– Эти ложки, как и все столовые приборы марки «Хильдесхаймская роза», примечательны тем, что их ручки выполнены в виде ажурной ветки, в окончании которой – цветок или полураспустившийся бутон розы. – Ираида Самсоновна показала указательными пальцами примерную длину одной ложки. – Дизайн восходит к многовековой легенде о дикой розе у стен Хильдесхаймского епископства.
– Сколько их было? – с нетерпением спросил Протопопов.

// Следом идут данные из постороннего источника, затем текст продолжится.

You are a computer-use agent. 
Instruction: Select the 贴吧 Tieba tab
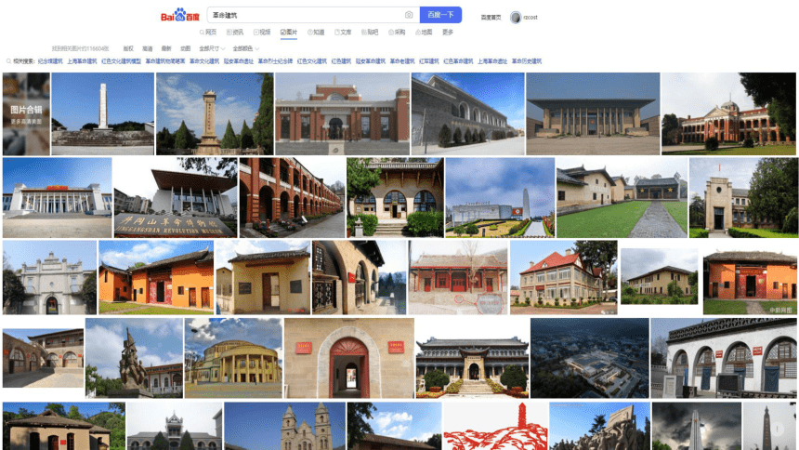[370, 33]
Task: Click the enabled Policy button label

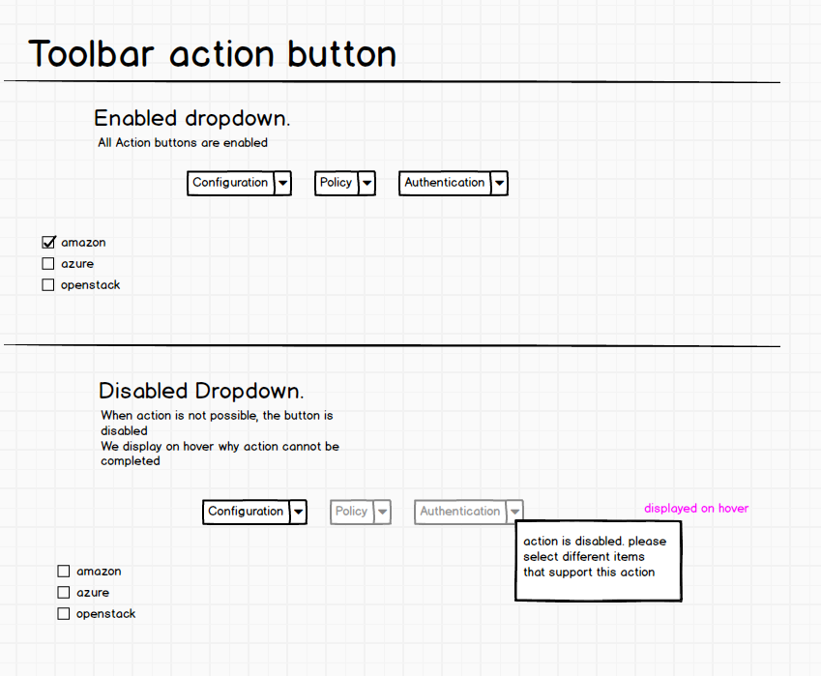Action: [x=337, y=183]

– Шесть штук. Упакованы в деревянный ковчежец.
– Что такое ковчежец?
– Маленький красивый футляр.
– Где он хранился?
Ираида Самсоновна подошла к старинному буфету, выдвинула ящик и указала на пустое пространство между коробками:
– Здесь.
Иван Макарович заглянул в ящик:
– Что в остальных коробках?
– Столовые приборы, часть моей коллекции.
– Ну, предположим…
И тут вмешался Лев Астраханский:
– Ваш ковчежец мог украсть кто угодно: швея, закройщик или клиент.
– Это невозможно, – возразила Ираида Самсоновна. – Администратор каждый день их использует. Она обнаружила пропажу только вчера, когда готовила чай для клиентки.
– Сколько они стоят?
– Думаю, никак не меньше ста тысяч рублей.

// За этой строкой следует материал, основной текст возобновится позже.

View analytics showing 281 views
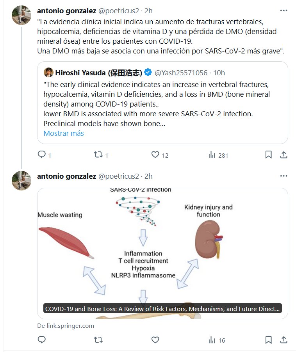This screenshot has height=352, width=296. tap(212, 155)
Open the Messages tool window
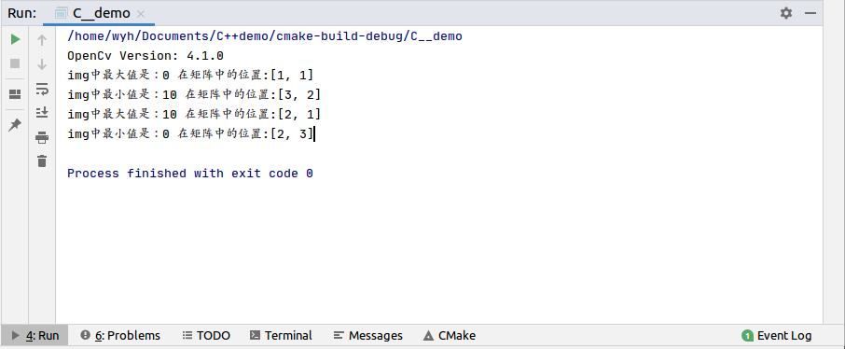 [x=368, y=336]
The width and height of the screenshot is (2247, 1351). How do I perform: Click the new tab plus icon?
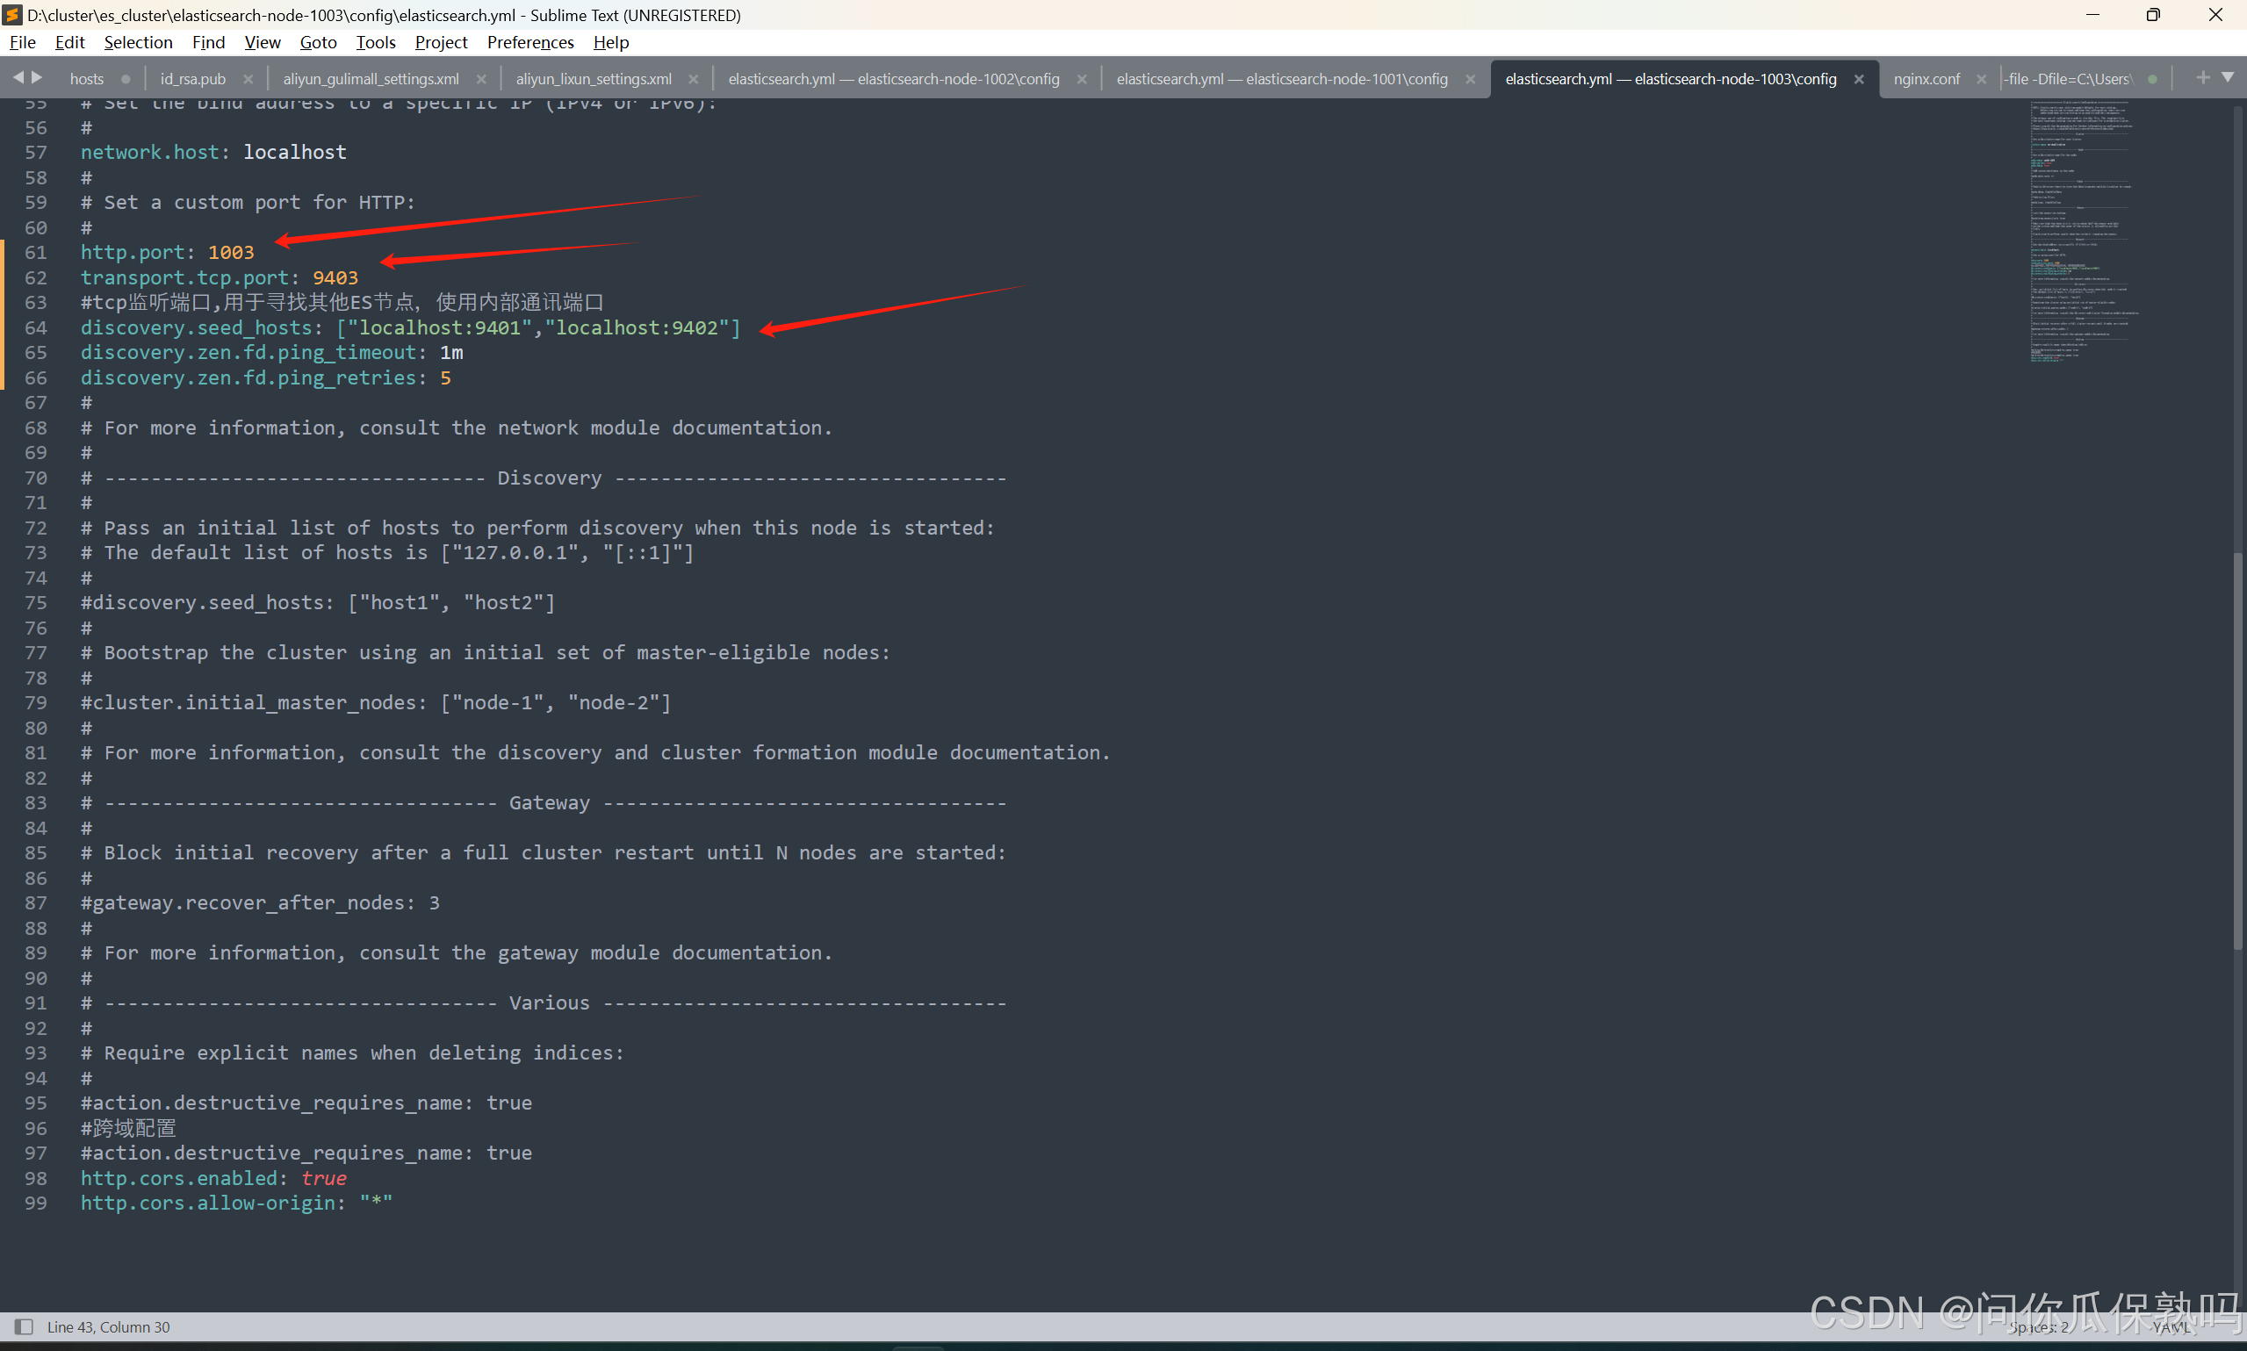click(2202, 77)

– Еще вы говорили про скатерть, – напомил Лев Астраханский.
Ираида Самсоновна опустила глаза, поджала губы и, помолчав, глухо заговорила:
– Винтажная круглая скатерть, обрамленная тончайшим фламандским кружевом. Датируется началом позапрошлого века. Эта удивительная вещь досталась мне в наследство от матери и положила начало большой коллекции.
– Если скатерть вам дорога, – заговорил Протопопов, – что же вы дома ее не спрятали?
– Она там и хранилась. Но за день до этого я принесла ее сюда, чтобы передать на выставку. Положила на полку, а искусствовед не явилась.
– И скатерть осталась в гостиной? – удивилась Надежда.
Ираида Самсоновна простонала, сцепив перед собой руки:
– Простить себе не могу!
– Опишите ее.
– Беленого льна, полтора метра в диаметре. Ширина кружева по краю – двадцать пять сантиметров. В орнаменте, помимо завитков и цветочных гирлянд, – медальоны в виде дамских головок. Отличительная особенность – латинские буквы «G» и «R» в кружевном полотне. Вероятно, скатерть изготовили для европейского аристократа. Ее стоимость переоценить невозможно!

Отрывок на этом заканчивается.